It’s crazy how much baseball commentary and analysis has changed over the last ten years or so. People used to use wins, ERA, runs batted in and runs scored to analyze a player’s value, but now it’s all about WAR, wOBA, FIP, and linear weights. Of course it’s all for the better because people are understanding the game in all new ways and we are coming up with better ways to value players and predict how they will do in the future.
This being said, sometimes these stats tell us something, but leave out a bigger piece of the puzzle. Stats are always very important, but sometimes they keep us from seeing the whole picture. There are some things that stats just can’t explain and I feel like this is what has happened with Melky Cabrera.

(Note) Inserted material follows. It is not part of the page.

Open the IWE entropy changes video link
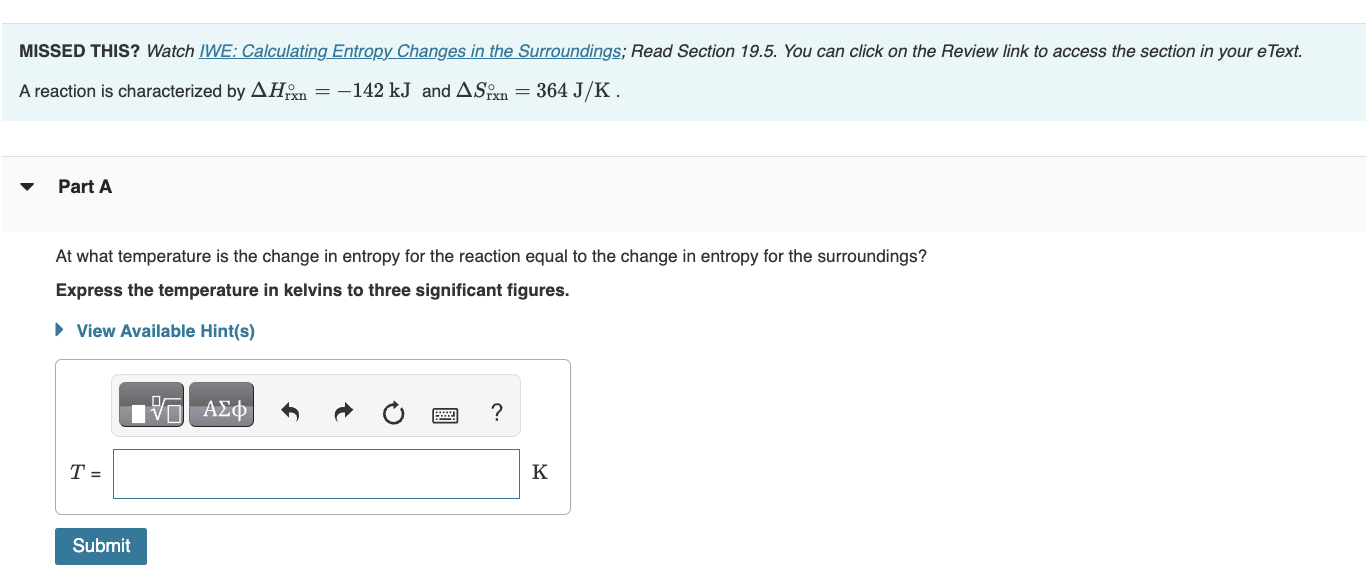1366x584 pixels. pyautogui.click(x=409, y=50)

Cabrera, 27, played with the Royals in 2011 and had something of a break out (or outlier depending on how you want to see it) season hitting .305/.339/.470 which adds up to a .349 wOBA and a 118 wRC+. These are clearly great numbers, especially coming from a guy who can play center field and played in 155 games.
But people were cautiously optimistic about Melky, and rightfully so. After all, he was coming off an awful year with Atlanta (70 wRC+) in 2010 and had posted a career-high BABIP (.332), so maybe it was just luck. And maybe Kansas City saw it the same way as they traded him to San Francisco.
This year Melky has continued to rake and has even taken it to a whole different level taking his slash up to a .356/.398/.529 and is up to a 152 wRC+, which once again has been fueled by a high BABIP (this time .389). Maybe this is really high, but this is now 1122 plate appearances in which he is batting .324/.361/.491 so I don’t think it qualifies as a small sample anymore.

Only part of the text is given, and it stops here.